I had remembered looking at Jeff Porter’s list of European alternatives to popular software products, so I figured I’d give one of his alternatives to Google Analytics a shot. I quickly landed on Alceris, a German-hosted, lightweight analytics tool which was free for up to 10k monthly page views. I get a little under that, more like 7k, so I decided to go with it.

After creating an account, I was brought to setup, where I received a snippet to paste into the HTML code of my website. In a normal situation this would be easy, but Beehiiv demands a lot of control. I couldn’t put any custom code in the website, at all. To do that, I would need to upgrade to the Scale plan, which, again, I didn’t want to do.

I tried to find a workaround, and realized that Beehiiv will let you put a custom Google Tag Manager tag on your website. (Now, if I were really trying to make a statement about how I feel about American tech—like I see so many in the fediverse doing—this would sort of defeat the purpose. However, I’m American, so I don’t particularly care. I use Gmail and Google Docs every day anyway.) I added an HTML Snippet tag to GTM, and published it.

I then went back to Alceris, where I received a number of page views from “https://gtm-msr.appspot.com/render/.” This was a minor annoyance, as I realized I was receiving false page-views. I quickly sorted those out and did some proper testing, where I got some real data into my pageviews.

Alceris is privacy-focused, lightweight, and doesn’t collect any extra data, so I’m very happy with where I’ve landed.1 However, I’m upset at Beehiiv on two accounts: both that they took away my analytics and that they made it so hard for me to add custom HTML snippets.

I know that I’m on the free plan, but it seems to me I should still be treated with some respect as a customer.

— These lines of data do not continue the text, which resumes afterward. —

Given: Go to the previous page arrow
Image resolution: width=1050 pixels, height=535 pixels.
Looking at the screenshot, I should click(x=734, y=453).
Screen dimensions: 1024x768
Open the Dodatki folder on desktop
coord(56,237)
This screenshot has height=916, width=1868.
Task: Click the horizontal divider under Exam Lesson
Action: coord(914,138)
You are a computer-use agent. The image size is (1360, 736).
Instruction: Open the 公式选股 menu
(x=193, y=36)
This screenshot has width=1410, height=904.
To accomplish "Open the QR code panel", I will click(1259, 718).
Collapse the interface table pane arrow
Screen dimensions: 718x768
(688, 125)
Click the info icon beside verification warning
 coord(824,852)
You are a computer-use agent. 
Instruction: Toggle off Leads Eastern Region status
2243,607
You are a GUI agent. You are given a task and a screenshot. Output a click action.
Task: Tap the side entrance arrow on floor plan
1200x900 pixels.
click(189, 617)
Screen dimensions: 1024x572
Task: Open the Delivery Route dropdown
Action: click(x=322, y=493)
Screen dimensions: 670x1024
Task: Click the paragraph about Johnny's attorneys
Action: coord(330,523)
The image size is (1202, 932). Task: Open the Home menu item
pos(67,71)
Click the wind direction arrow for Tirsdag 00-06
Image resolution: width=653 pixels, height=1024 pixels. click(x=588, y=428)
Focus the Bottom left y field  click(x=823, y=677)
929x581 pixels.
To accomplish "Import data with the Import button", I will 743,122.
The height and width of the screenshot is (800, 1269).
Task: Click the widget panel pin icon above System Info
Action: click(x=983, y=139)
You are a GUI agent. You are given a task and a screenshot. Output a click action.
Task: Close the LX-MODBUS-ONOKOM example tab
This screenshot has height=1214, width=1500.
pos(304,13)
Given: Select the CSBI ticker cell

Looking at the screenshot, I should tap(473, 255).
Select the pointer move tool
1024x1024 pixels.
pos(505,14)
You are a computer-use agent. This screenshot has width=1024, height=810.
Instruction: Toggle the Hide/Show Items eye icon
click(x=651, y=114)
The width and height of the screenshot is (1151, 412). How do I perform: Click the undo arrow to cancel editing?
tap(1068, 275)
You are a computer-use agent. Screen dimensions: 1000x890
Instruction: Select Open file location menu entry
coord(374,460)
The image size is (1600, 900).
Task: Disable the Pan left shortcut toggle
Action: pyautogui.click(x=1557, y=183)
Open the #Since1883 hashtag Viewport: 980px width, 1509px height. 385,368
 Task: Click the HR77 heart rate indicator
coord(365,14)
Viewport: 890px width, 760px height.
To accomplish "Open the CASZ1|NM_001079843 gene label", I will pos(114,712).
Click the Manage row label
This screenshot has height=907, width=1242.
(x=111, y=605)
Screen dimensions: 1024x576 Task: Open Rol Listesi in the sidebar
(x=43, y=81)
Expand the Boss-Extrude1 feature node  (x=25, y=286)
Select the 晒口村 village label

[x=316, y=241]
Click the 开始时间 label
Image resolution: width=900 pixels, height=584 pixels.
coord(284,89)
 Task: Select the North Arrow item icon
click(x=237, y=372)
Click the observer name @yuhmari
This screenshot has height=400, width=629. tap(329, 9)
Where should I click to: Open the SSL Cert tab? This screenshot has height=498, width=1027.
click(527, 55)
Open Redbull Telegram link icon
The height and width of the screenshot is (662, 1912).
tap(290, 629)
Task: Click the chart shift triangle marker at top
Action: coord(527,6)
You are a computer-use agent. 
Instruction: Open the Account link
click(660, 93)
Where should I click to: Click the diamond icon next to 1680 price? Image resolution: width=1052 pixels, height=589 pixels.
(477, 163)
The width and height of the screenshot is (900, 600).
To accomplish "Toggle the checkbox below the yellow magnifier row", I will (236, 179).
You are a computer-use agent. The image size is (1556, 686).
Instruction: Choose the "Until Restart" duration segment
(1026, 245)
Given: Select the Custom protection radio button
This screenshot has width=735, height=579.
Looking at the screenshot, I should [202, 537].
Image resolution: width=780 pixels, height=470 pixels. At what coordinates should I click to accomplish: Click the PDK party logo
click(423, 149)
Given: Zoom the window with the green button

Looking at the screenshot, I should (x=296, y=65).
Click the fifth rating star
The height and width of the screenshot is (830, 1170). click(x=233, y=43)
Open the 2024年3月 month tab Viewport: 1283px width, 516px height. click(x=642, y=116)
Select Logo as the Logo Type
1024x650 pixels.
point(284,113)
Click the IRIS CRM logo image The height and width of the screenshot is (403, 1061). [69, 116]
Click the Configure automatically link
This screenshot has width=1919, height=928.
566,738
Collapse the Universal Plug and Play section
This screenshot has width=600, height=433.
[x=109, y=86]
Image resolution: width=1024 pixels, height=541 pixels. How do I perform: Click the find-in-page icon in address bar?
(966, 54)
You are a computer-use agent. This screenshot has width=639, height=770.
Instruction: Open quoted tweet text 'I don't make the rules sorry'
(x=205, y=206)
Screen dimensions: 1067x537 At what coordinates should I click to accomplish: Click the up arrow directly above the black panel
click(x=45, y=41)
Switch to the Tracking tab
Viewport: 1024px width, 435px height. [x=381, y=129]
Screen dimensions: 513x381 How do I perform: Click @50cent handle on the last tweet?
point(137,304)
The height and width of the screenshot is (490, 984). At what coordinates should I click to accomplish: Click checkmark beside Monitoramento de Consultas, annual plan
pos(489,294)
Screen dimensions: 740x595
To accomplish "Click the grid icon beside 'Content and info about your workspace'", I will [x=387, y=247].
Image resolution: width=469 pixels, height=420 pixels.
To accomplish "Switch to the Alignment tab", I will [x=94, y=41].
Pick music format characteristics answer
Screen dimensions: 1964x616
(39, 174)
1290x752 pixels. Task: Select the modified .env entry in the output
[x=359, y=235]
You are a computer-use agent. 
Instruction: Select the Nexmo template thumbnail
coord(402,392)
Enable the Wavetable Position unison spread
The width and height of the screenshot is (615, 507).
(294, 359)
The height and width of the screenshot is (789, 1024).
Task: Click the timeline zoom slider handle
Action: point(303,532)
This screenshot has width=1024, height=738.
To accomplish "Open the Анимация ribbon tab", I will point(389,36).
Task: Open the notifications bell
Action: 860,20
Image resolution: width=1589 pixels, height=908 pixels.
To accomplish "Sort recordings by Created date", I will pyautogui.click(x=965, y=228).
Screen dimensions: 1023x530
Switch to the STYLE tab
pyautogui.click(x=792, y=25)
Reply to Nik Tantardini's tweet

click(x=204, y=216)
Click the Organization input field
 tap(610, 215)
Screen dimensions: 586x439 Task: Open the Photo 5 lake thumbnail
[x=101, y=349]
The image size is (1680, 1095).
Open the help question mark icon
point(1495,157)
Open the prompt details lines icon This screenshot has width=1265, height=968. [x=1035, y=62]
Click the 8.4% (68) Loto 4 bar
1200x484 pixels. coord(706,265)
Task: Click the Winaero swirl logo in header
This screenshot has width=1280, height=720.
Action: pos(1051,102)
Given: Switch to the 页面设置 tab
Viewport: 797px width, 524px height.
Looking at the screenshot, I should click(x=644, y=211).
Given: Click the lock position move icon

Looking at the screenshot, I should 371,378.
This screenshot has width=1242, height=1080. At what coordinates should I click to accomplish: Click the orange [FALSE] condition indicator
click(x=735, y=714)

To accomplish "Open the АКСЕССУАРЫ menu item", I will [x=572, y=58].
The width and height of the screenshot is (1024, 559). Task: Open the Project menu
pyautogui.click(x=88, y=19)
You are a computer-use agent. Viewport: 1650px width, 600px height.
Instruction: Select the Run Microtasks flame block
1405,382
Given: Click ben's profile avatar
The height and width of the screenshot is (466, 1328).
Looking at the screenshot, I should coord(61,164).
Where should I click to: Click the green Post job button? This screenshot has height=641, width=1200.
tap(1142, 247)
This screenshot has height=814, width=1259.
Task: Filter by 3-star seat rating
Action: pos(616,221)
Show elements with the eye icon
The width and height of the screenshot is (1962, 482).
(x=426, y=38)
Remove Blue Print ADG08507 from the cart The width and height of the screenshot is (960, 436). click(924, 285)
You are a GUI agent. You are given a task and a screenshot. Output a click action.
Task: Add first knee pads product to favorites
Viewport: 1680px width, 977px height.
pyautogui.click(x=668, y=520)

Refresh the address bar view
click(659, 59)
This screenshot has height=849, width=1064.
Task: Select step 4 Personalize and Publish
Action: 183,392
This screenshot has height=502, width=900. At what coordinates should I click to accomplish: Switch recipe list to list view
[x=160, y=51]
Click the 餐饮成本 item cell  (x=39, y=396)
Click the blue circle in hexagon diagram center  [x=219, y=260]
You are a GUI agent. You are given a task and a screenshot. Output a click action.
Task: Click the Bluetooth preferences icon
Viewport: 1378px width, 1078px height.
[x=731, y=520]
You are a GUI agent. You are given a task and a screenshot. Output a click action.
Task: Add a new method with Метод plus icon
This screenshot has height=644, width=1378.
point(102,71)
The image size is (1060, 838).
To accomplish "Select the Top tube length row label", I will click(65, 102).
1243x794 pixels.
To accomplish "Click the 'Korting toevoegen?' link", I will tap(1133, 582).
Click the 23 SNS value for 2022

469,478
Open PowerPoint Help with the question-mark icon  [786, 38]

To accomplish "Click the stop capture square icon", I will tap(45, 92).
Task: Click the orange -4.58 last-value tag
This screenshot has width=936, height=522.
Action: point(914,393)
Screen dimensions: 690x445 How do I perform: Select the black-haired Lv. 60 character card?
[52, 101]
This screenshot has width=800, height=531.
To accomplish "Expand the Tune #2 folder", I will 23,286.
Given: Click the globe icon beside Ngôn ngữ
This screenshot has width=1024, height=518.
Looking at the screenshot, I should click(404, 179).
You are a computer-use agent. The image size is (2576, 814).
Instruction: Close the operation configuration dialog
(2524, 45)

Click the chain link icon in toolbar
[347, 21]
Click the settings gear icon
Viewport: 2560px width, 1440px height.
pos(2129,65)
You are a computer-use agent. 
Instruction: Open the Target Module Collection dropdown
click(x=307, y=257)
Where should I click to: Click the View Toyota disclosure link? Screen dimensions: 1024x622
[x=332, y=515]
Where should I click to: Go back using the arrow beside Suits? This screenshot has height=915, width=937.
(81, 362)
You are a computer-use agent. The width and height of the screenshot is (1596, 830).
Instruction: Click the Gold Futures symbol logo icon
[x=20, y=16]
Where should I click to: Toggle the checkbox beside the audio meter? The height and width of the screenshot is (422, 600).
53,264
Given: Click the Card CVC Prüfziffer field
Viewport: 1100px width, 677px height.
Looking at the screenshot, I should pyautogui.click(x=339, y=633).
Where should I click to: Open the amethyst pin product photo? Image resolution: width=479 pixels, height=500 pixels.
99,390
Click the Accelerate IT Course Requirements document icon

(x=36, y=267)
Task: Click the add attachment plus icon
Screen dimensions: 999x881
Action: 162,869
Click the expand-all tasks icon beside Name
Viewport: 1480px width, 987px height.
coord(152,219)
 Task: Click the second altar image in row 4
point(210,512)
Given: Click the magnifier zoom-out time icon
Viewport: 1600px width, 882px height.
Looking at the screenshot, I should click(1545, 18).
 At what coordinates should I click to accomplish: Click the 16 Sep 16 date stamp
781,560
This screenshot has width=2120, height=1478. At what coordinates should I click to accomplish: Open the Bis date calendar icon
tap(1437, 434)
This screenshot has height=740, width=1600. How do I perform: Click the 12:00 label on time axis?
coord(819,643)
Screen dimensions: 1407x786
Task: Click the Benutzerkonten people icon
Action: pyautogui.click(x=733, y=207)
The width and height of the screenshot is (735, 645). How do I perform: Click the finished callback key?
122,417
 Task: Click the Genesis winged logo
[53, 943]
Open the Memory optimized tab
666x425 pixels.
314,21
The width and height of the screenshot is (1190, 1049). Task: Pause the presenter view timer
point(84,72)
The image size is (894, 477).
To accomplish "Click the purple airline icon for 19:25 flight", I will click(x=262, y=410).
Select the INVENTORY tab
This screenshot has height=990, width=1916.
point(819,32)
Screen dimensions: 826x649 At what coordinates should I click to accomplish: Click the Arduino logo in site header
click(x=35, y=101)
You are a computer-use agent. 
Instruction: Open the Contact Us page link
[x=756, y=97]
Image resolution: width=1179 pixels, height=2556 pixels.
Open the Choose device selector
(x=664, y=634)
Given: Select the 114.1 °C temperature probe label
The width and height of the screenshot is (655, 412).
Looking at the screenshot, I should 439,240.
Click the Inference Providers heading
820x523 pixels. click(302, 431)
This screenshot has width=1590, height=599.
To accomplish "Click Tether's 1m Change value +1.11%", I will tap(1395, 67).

I signed up for Beehiiv hoping it would be more freeing than Substack (and I had no need for as much freedom as Ghost offers). I’ve been pleased with it for the past five months. But I’m starting to rethink my decision. I want to be able to add whatever I want to my blog and not be artificially limited by basic software. I'll probably stay, but not without my reservations.

This got me thinking about freemium software as a whole (hence the title of this post). If Beehiiv’s goal is really to convert me to a paying customer, which it is, then shouldn’t the strategy be to get the user to be so happy that they want to pay, rather than being forced to upgrade because of gatekept features?

I think too many freemium companies go with the latter, because it’s easier. They can simply decide that their advanced features/full-fledged software is behind a “Pro” plan, and not have to go through the pains of making their users love the free version of their software.

But as I’ve said before, people should love your software product, and you should design it with users loving it in mind. Otherwise you’ve failed to create a worthwhile piece of software—when some of the best programs (like Arc), were things that became instant fan favorites.

If Beehiiv had been studded with great UX features and felt like somebody cared about taking the program to the next level, I would have been more than happy to consider upgrading (I probably wouldn’t have, though, as I’m only twelve). But gatekeeping features just so I’m forced to upgrade isn’t going to make me happy.

In my opinion, Beehiiv should want millions of happy, free, users who can write about how much they love Beehiiv and refer others to the platform, who then might become paying users. Trying to turn all of your free users into paid users isn’t necessarily going to keep them happy, and they won’t write about it. In turn, you don’t get the positive community, and I would guess in most cases don’t actually get more paid subscriptions in the end.

If any SaaS executives are reading this: It might be time to rethink making customers pay. Invest all of the effort you’re spending on making dozens of subscribe pop-ups into making your customers happy, and the payments might come flowing in. But I’d love to hear from any actual founders who can tell me why I’m wrong!

1 I was actually originally going to go with Cloudflare Analytics, but it felt too complex for my needs.